**Your tasks**
1. According to the "Maintenance" post, what finally led the writer to decide that some action about the spots was needed? Answer in one to three sentences.
2. Copy the "Maintenance" post word for word, between "I now have a" and "never heard of.", inclusive.

Friday, December 15, 2017

Maintenance



  
        With a lifetime of head-to-toe freckles, I’ve given little thought to any new spots that arrived.
Age spots? Nope, must be another freckle.

          So what if every time I turned my back on my daughter in a bathing suit she would blanch and ask when I last had a check-up. My primary care doctor checked me regularly. It wasn’t until a relative stranger in a pool last year asked me the same question that I decided perhaps some action was in order.

          I now have a dermatologist, a friendly lady who zipped right past all the dark islands scattered across my back and found a small innocuous white bump that ultimately was biopsied and then carved out.

          Yesterday I went for my six-month check up. I arrived a bit early, so I settled into the waiting room and read all about celebrities I’d never heard of who were divorcing and/or entering into new liaisons with other celebrities I’d never heard of.

          My name was called and I was ushered not into an exam room, but another waiting room, a sort of medical limbo. If the intent was to fool me into thinking I was progressing through the office system, it wasn’t working.

**Data to examine**
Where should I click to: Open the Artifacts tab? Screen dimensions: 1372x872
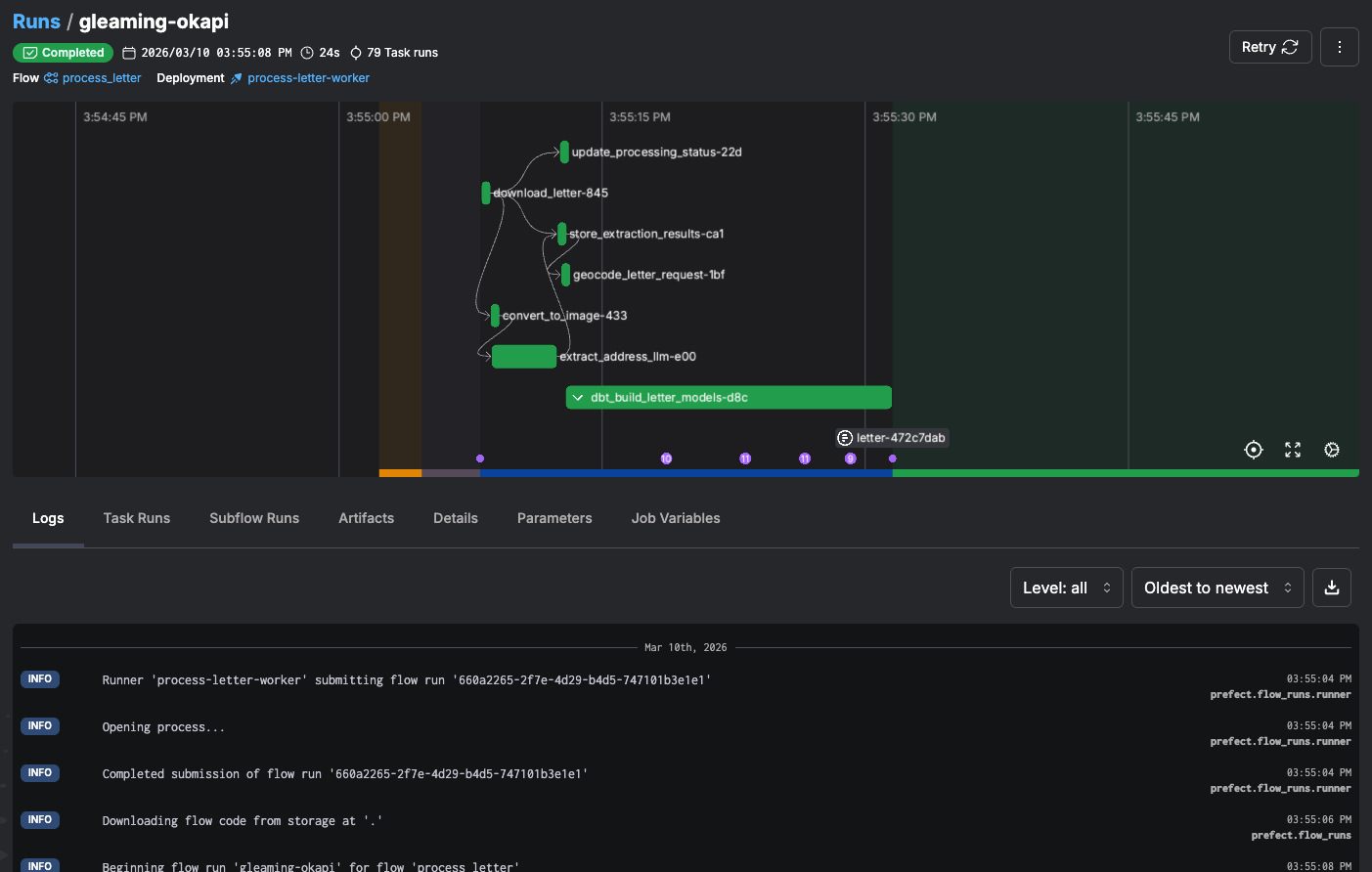tap(366, 518)
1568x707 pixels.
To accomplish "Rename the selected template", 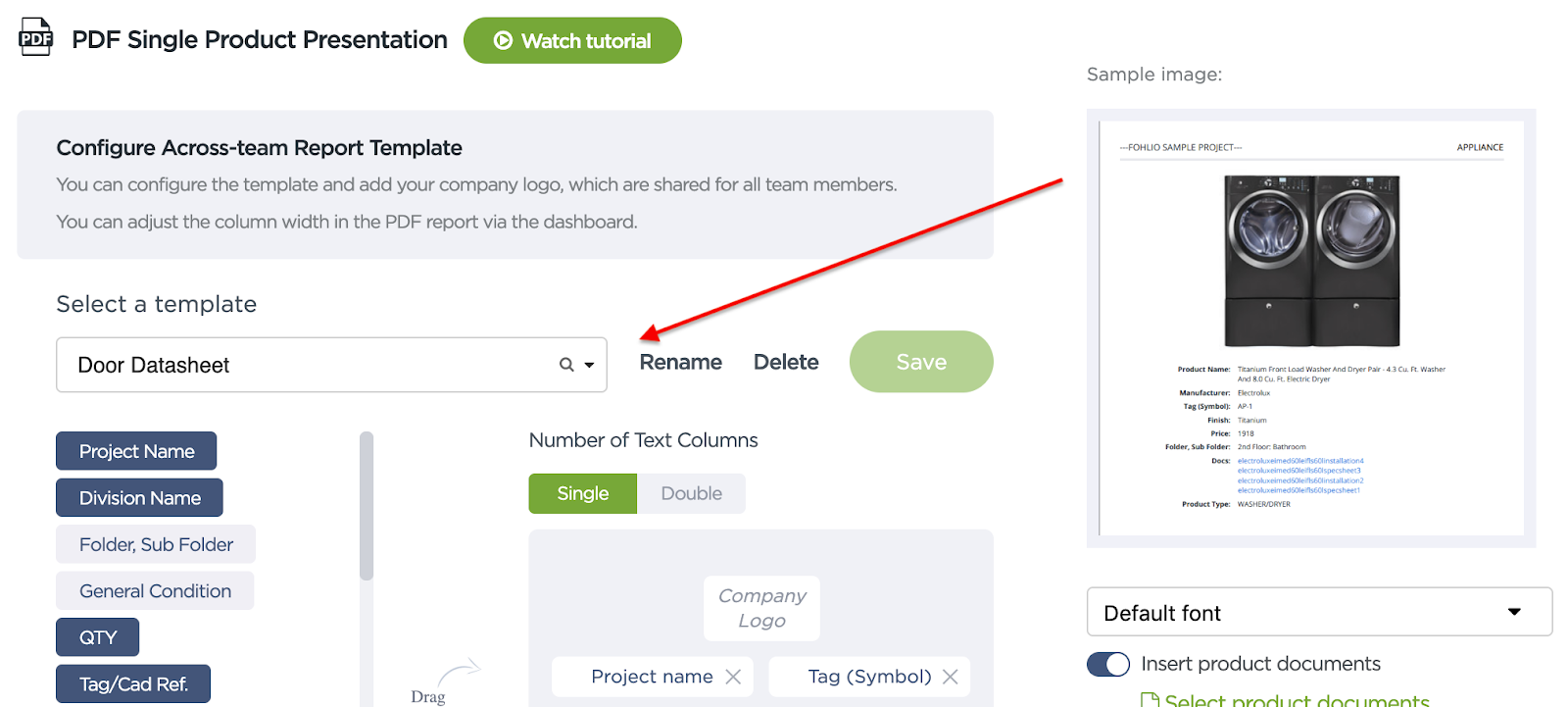I will [680, 362].
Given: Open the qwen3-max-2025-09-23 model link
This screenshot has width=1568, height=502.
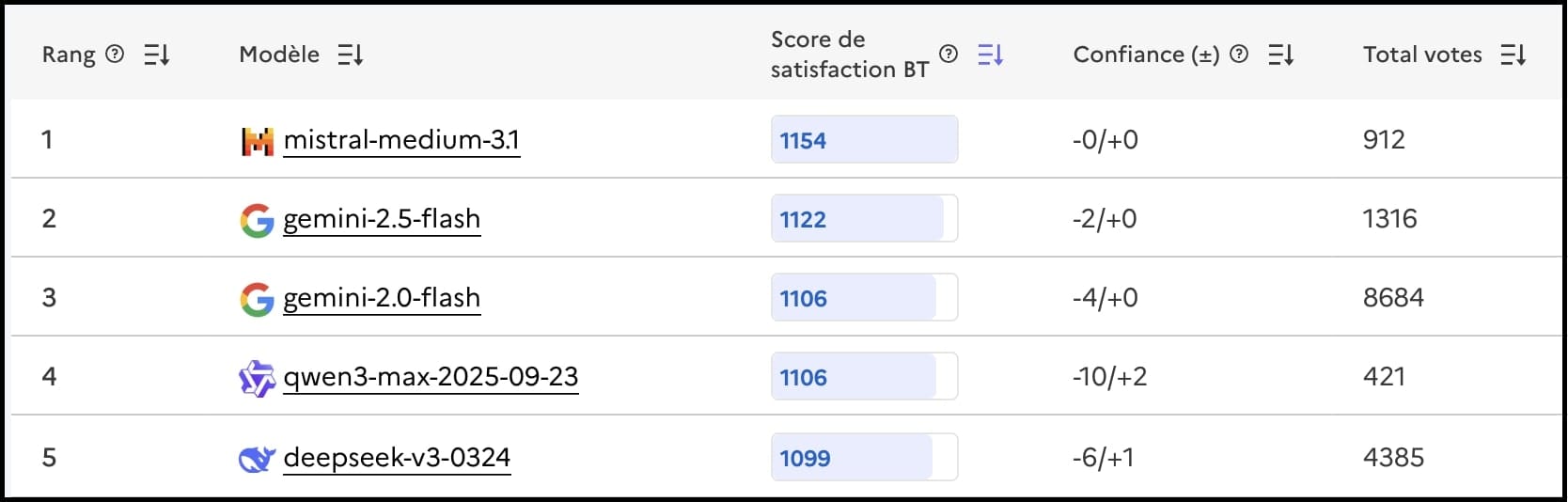Looking at the screenshot, I should (x=431, y=377).
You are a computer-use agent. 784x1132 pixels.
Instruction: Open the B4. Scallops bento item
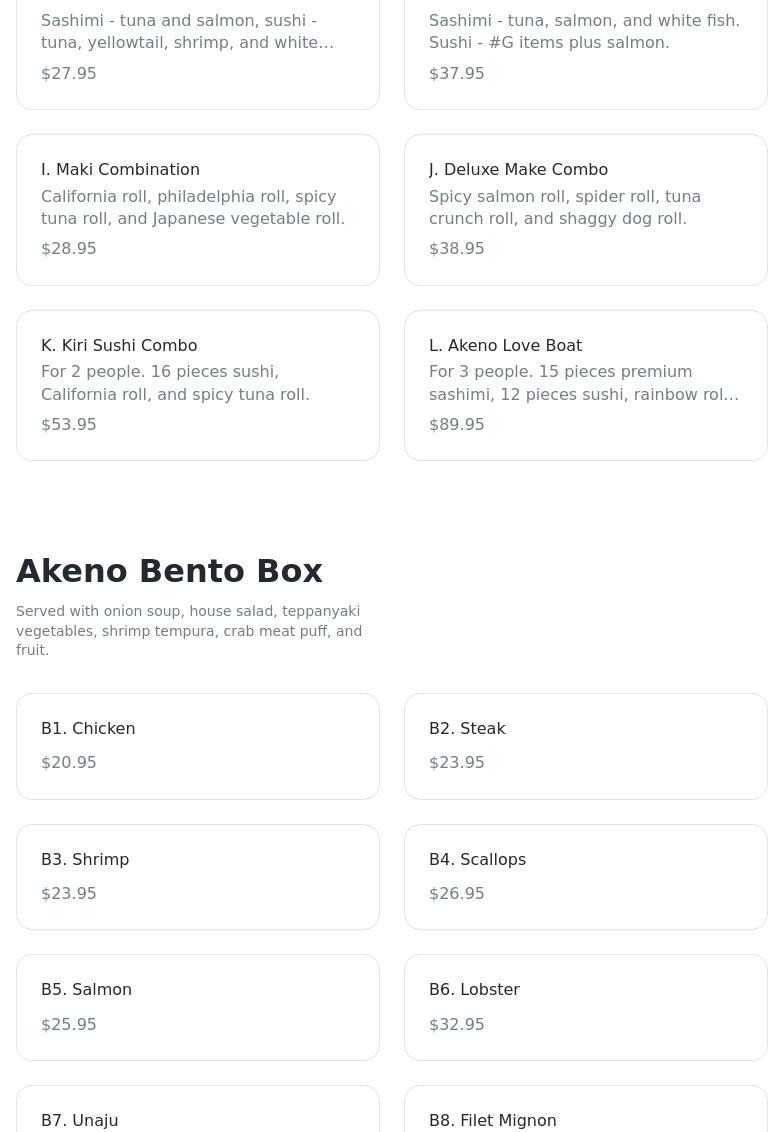pyautogui.click(x=586, y=877)
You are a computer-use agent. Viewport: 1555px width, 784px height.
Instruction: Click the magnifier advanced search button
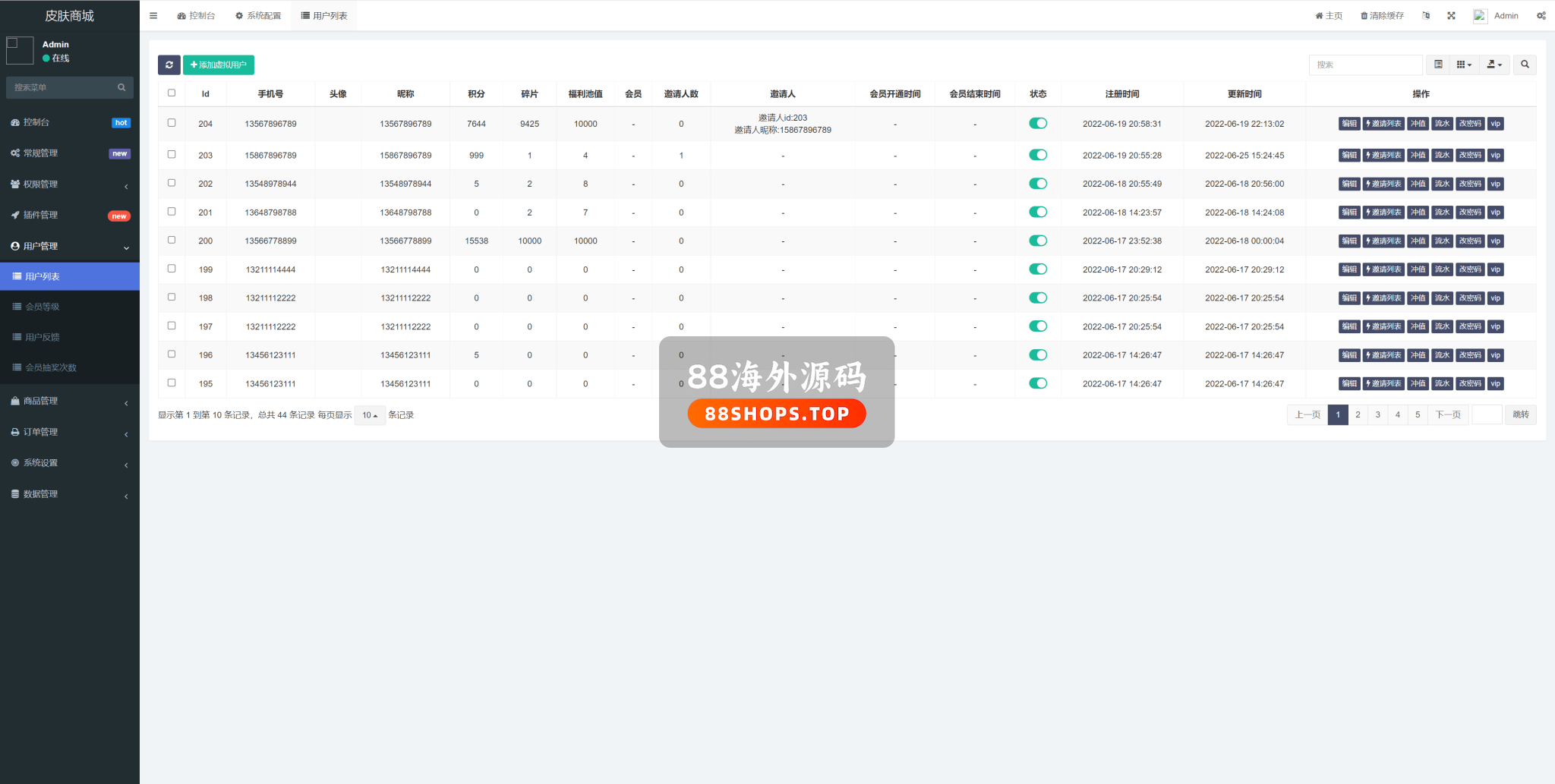click(x=1525, y=65)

**Task-by-task outputs**
1. A relative stranger in a pool last year asked the same question the writer's daughter kept asking, about when the writer last had a check-up. Only then did the writer decide that perhaps some action was in order.

2.
I now have a dermatologist, a friendly lady who zipped right past all the dark islands scattered across my back and found a small innocuous white bump that ultimately was biopsied and then carved out.

          Yesterday I went for my six-month check up. I arrived a bit early, so I settled into the waiting room and read all about celebrities I’d never heard of who were divorcing and/or entering into new liaisons with other celebrities I’d never heard of.